Badan Gizi Nasional (BGN) melakukan langkah korektif dan memperketat proses pembuatan makanan hingga distribusi ke sekolah.
“Sebagai langkah korektif dan preventif, Badan Gizi Nasional juga segera melakukan pengetatan terhadap prosedur distribusi makanan,” kata Kepala BGN, Dadan Hindayana, kepada wartawan, Jumat (16/5/2026).

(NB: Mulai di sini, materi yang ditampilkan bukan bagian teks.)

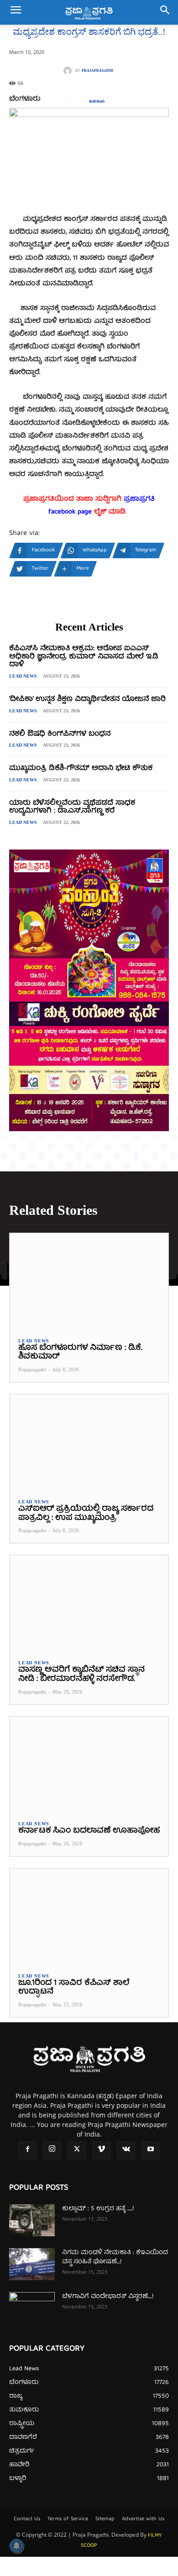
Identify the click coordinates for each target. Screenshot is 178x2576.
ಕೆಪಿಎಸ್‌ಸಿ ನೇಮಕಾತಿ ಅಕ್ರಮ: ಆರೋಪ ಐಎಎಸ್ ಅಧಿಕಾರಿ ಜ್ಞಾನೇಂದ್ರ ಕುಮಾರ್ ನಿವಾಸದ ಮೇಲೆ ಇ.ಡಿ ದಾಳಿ (83, 656)
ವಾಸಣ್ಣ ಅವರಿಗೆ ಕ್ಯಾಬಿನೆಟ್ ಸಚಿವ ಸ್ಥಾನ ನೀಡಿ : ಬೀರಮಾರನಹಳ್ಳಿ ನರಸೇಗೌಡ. (81, 1674)
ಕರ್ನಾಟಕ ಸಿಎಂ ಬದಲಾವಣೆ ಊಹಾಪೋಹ (89, 1831)
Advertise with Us (143, 2519)
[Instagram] (52, 2150)
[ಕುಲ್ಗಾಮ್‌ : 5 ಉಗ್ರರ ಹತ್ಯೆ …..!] (32, 2220)
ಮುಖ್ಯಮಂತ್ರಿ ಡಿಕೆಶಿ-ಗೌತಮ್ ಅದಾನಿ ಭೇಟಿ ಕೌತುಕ (80, 768)
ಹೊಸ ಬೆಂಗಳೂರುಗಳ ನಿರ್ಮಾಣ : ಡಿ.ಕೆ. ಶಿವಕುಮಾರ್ (80, 1352)
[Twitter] (77, 2150)
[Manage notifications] (16, 2546)
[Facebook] (27, 2150)
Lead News (23, 676)
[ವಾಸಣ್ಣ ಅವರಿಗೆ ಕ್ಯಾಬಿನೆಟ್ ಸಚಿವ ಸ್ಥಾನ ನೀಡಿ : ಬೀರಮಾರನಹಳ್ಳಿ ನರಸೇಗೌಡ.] (89, 1603)
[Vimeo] (101, 2150)
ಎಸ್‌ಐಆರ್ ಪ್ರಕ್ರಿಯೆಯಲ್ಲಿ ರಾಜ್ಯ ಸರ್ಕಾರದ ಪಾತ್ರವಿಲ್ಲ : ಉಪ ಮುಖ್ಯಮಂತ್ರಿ (85, 1513)
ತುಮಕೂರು (97, 101)
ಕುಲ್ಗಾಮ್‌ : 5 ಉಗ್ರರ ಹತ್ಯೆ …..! (98, 2208)
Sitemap (105, 2519)
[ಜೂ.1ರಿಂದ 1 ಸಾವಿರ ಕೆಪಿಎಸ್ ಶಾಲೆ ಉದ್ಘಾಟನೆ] (89, 1916)
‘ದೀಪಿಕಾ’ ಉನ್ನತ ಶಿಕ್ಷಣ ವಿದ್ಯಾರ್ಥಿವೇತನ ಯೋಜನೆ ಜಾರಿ (87, 699)
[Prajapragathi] (69, 71)
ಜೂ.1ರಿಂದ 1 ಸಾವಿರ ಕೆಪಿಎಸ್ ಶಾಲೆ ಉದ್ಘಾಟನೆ (74, 1987)
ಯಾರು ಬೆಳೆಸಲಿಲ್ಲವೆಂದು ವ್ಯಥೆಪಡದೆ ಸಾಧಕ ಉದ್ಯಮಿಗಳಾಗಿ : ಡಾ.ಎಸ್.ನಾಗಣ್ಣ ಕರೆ (72, 807)
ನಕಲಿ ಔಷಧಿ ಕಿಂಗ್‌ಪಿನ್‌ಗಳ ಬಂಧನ (59, 734)
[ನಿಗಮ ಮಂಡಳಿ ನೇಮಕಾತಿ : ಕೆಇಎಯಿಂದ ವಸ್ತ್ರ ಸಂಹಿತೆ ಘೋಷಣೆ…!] (32, 2264)
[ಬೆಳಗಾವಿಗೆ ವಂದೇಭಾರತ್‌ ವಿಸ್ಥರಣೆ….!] (32, 2308)
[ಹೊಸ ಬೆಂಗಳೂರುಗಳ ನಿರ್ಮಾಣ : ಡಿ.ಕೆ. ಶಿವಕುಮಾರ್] (89, 1281)
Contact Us (27, 2519)
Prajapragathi (97, 71)
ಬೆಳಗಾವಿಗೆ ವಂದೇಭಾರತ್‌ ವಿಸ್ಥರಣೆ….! (107, 2296)
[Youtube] (150, 2150)
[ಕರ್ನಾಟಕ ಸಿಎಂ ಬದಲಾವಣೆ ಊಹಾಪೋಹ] (89, 1764)
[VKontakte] (126, 2150)
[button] (15, 12)
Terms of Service (67, 2519)
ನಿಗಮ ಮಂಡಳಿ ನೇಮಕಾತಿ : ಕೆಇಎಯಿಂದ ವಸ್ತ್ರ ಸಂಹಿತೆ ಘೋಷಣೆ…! (115, 2257)
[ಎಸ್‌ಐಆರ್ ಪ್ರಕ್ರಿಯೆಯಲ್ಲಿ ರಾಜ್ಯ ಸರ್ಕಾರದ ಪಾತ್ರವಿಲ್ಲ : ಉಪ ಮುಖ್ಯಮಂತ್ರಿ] (89, 1442)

Dadan mengatakan BGN menginstruksikan kepada dapur MBG dan pihak penyedia untuk selektif dalam memilih bahan baku. BGN juga menginstruksikan agar adanya pemendekan waktu memasak dengan distribusi ke sekolah.
“Pemilihan bahan baku yang lebih selektif, jadi kita perketat mulai dari bahan baku. Pemendekan waktu memasak dan penyiapan makanan dengan waktu pengiriman makanan,” jelasnya.
“Proteksi keamanan saat proses pengantaran dari SPPG (Satuan Pelayanan Pemenuhan Gizi) ke sekolah. Batas toleransi waktu antara makanan diterima dan harus segera dikonsumsi. Mekanisme distribusi di sekolah, termasuk penyimpangan dan penyerahan kepada siswa,” katanya.
Dadan juga meminta mitra MBG untuk melakukan uji tampilan hingga rasa sebelum makanan dibagikan ke siswa. Dadan juga meminta adanya pelatihan kepada petugas atau penjamah makanan.
“Kewajiban uji organoleptik (uji tampilan, aroma, rasa, dan tekstur) terhadap makanan sebelum dibagikan. Penyegaran dan pelatihan penjamah makanan secara rutin,” katanya.
Sebelumnya, Kepala Badan Pengawas Obat dan Makanan (BPOM), Taruna Ikrar, menjabarkan temuan kejadian luar biasa keracunan pangan terkait makan bergizi gratis (MBG). Selama periode 2025 dilaporkan ada 17 kejadian keracunan MBG di 10 provinsi.